▶ [Stated goal]
In the records, from the line with "Task: Click the drag and drop helper text" through the end of the records, rename "helper text" to "hint text" and give only those lines back with nothing else altered.

-------------------------

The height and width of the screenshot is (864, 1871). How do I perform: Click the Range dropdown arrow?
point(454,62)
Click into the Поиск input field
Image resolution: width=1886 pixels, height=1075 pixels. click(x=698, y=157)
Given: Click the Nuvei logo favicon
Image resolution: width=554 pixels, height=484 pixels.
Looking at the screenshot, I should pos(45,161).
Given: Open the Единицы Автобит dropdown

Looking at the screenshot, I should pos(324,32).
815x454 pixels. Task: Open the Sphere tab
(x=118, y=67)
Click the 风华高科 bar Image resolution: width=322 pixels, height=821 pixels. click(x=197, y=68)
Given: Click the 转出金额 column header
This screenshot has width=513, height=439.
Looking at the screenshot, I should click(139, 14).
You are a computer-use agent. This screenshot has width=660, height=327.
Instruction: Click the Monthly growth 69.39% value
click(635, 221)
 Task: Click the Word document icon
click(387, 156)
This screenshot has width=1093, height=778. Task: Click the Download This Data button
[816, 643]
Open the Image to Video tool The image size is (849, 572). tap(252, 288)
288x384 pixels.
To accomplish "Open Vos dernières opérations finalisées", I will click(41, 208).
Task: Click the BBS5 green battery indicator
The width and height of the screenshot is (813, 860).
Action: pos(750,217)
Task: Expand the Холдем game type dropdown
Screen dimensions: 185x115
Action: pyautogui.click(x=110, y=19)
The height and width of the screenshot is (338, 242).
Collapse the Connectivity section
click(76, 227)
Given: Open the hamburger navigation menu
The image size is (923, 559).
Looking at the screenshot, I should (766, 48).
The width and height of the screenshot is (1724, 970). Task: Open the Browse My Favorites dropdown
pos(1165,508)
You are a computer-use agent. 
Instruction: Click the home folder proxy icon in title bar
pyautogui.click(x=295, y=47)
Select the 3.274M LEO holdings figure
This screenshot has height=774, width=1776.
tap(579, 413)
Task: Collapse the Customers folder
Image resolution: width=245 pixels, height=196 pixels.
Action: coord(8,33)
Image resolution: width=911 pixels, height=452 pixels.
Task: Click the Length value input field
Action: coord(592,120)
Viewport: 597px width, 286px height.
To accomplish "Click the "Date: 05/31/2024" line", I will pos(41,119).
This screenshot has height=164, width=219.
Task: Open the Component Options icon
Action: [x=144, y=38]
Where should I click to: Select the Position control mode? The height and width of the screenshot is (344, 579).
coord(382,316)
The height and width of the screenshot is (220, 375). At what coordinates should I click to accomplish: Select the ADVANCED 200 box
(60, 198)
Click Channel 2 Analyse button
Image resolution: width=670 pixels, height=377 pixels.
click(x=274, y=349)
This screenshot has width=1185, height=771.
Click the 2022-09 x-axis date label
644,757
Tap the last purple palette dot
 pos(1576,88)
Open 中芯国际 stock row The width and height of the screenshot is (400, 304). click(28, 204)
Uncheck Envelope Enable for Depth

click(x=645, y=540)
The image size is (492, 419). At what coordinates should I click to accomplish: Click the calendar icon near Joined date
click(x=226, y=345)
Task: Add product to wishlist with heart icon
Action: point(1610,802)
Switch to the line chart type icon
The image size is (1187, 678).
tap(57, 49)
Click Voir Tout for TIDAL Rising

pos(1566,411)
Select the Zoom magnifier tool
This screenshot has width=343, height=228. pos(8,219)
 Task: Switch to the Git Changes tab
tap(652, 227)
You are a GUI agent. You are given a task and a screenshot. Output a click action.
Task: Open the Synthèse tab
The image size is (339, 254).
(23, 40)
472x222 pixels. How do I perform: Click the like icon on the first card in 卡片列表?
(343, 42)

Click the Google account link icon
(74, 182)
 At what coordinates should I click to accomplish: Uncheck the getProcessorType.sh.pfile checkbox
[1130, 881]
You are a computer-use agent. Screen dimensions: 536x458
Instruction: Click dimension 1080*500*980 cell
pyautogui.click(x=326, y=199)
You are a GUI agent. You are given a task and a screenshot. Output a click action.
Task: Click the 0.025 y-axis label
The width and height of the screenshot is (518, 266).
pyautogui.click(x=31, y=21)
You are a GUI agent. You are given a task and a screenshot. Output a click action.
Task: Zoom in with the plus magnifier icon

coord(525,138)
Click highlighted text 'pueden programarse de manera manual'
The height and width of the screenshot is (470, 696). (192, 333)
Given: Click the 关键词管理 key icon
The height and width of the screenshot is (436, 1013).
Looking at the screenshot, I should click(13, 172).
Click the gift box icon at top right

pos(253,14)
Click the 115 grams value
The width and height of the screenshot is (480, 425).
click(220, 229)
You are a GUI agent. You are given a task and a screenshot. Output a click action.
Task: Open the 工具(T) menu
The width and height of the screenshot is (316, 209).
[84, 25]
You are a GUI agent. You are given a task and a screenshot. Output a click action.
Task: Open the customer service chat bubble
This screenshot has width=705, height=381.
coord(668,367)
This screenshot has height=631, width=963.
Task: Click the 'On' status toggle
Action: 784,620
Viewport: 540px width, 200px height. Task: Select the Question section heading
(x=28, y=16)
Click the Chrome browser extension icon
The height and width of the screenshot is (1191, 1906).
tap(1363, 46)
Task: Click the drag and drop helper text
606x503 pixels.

-------------------------

▶ [Result]
Task: Click the drag and drop hint text
606x503 pixels.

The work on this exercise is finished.